Le HCR a affirmé que l’enregistrement biométrique améliorait la protection des réfugiés, mais le débat n’est manifestement pas clos. (...)

Cette politique s’inscrit dans un schéma plus large et plus inquiétant du domaine de la biométrie : ce sont les populations marginalisées qui servent de cobayes pour les nouvelles applications biométriques, toujours sous prétexte que ce serait dans leur intérêt. Privacy International a remarqué que dans les pays où les processus démocratiques tels que le contrôle parlementaire et la primauté du droit fonctionnent le mieux, les systèmes biométriques ont été à plusieurs reprises remis en question et repoussés par des citoyens bien informés. (...)
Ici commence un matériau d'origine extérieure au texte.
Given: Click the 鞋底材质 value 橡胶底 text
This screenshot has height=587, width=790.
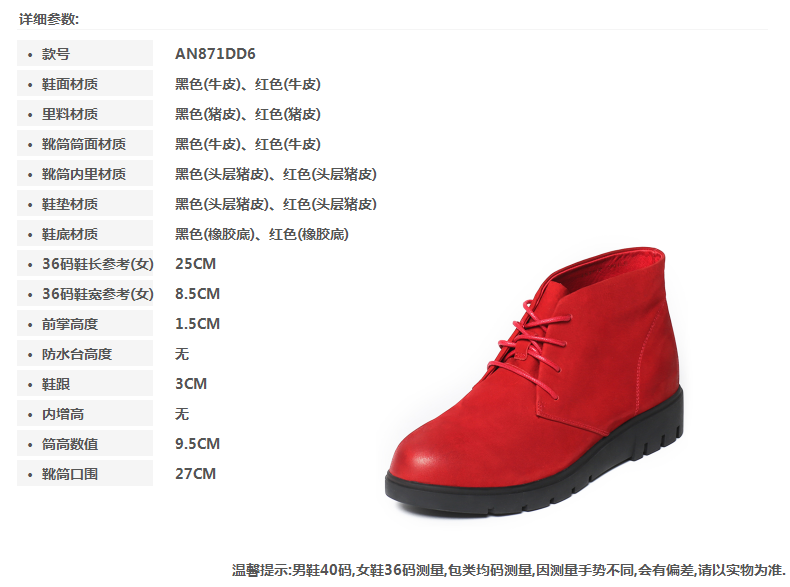Looking at the screenshot, I should pyautogui.click(x=261, y=234).
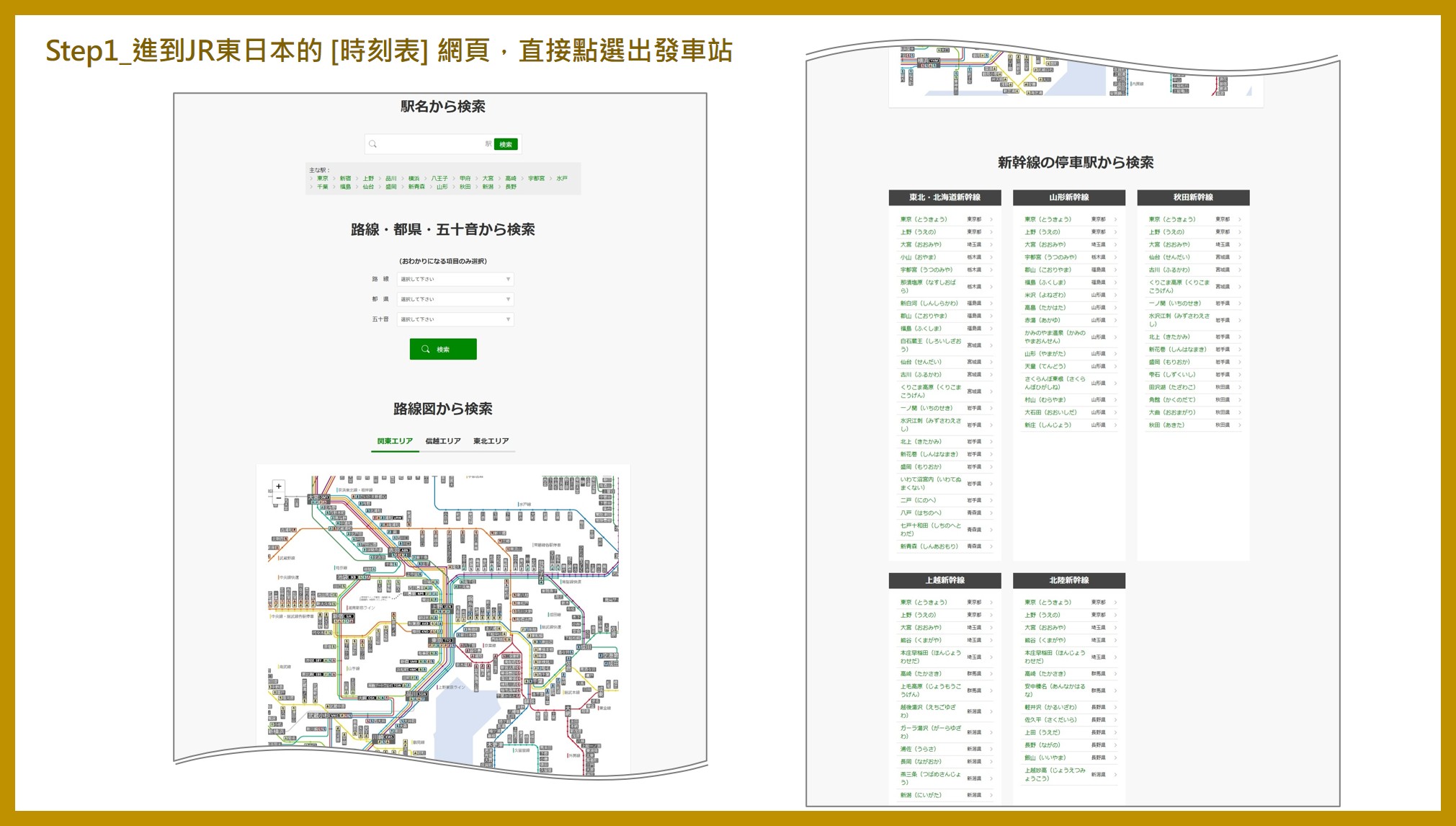Expand the 五十音 dropdown
Screen dimensions: 1456x826
[x=455, y=319]
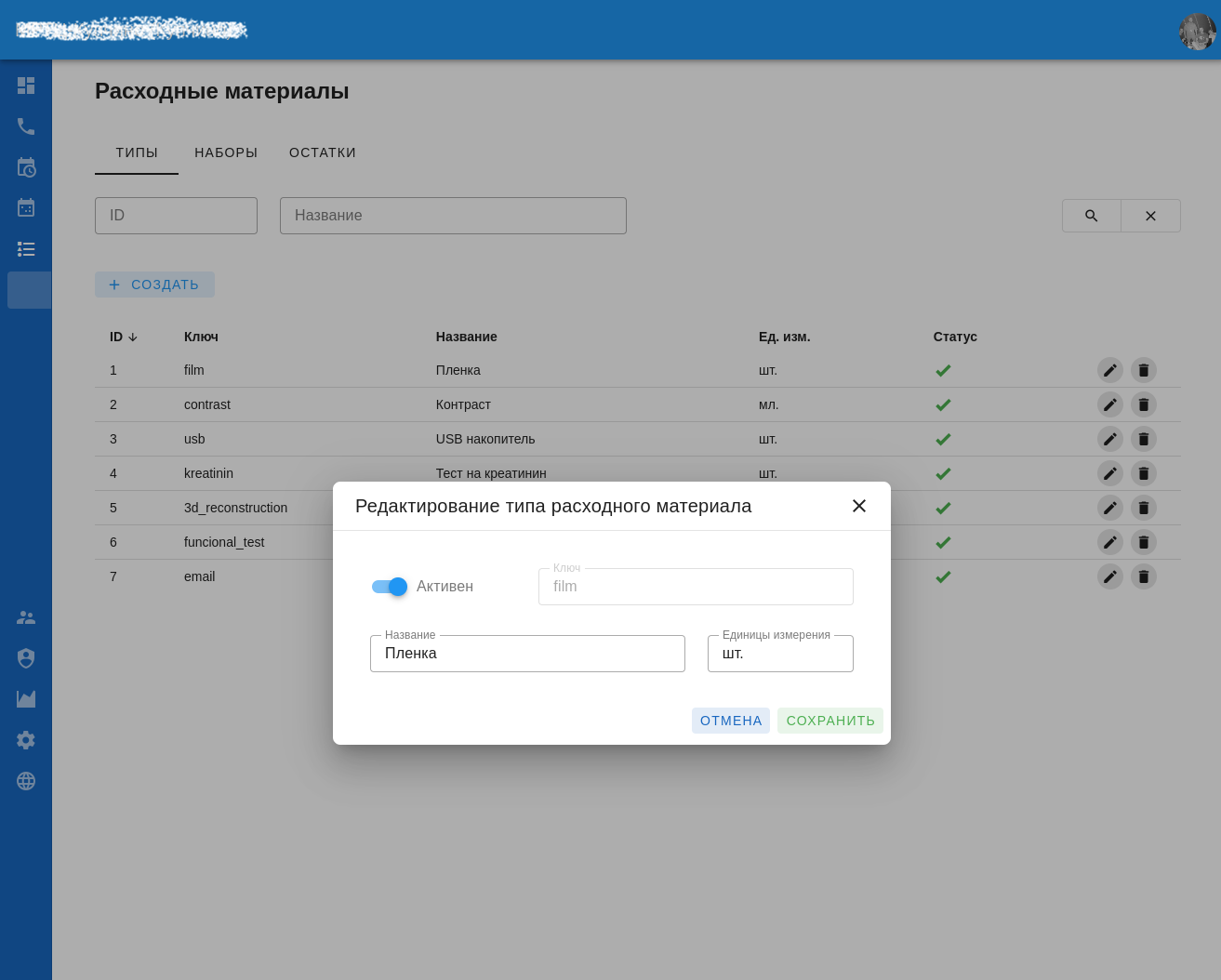
Task: Open the checklist icon in sidebar
Action: (26, 249)
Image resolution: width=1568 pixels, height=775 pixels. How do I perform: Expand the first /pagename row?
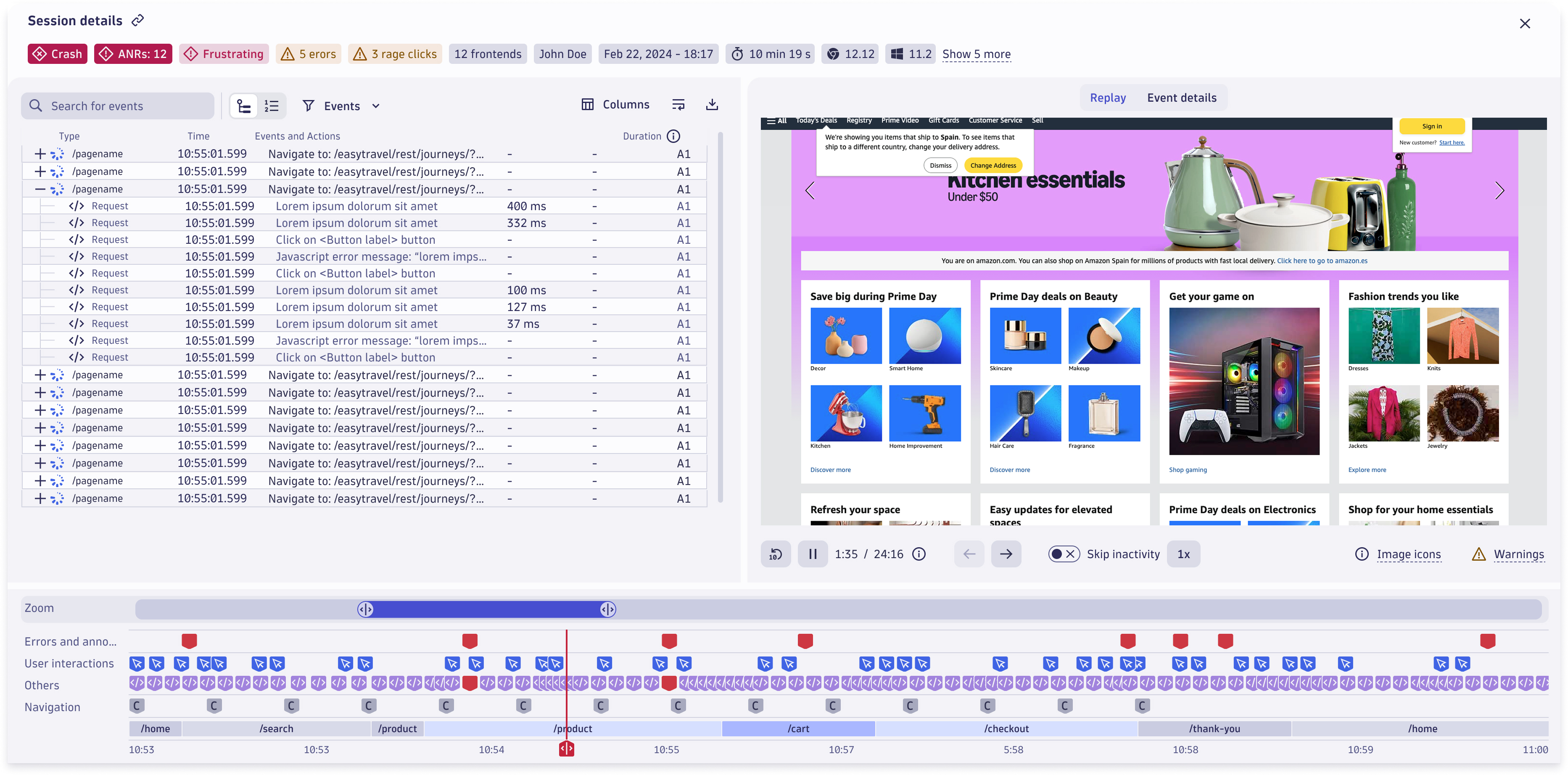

Selon les opinions politiques, l’enregistrement de l’identité est soit un précieux outil dans la lutte contre la pauvreté, soit un nouveau chapitre de Seeing Like A State [ouvrage de James C. Scott critiquant la volonté de l’État moderne de tout standardiser] – même si l’un et l’autre sont probablement vrais. Quoi qu’il en soit, l’utilisation de la biométrie ne peut que s’étendre, à mesure que nous nous dirigeons vers une généralisation de la distribution d’argent liquide. L’enregistrement et la vérification sont alors essentiels pour bien cibler les bénéficiaires et surveiller l’efficacité de la distribution. Dans un tel contexte, nous avons pour obligation d’éviter d’utiliser les pauvres comme sujets d’expérience, objets de l’idée implicite que ce sont tous des criminels, si ce n’est maintenant, du moins dans un avenir indéterminé.

Nous avons vu dans cet article comment la conception des systèmes biométriques a privilégié le point de vue des organisations humanitaires ou des gouvernements. Serait-il possible de mettre au point une nouvelle logique de conception de la gestion de l’identité qui ne serait pas une solution rachetée aux entreprises désireuses d’étendre leur marché ?

World Vision a étudié une autre solution en mettant au point son projet Last Mile Mobile Solutions, manifestant ainsi ses inquiétudes concernant la biométrie. Sur ce modèle et celui d’autres initiatives, nous devrions commencer par concevoir les systèmes du point de vue des réfugiés, plutôt que de nos propres organisations, et introduire les principes de la conception participative. Malheureusement, cette perspective échappe toujours à la communauté humanitaire. Le débat est cependant plus crucial que jamais et pas seulement en ce qui concerne la biométrie. (...)

Alors la prochaine fois que vous vous énerverez devant le scanner biométrique de passeport de l’aéroport, rappelez-vous que si votre passeport vous donne la liberté de voyager, cette liberté est surveillée et contrôlée. Vous avez peut-être plus en commun avec les réfugiés comme Olivier Mzaliwa que vous le pensez, mais contrairement à lui, vous pouvez au moins choisir votre file d’attente à l’aéroport.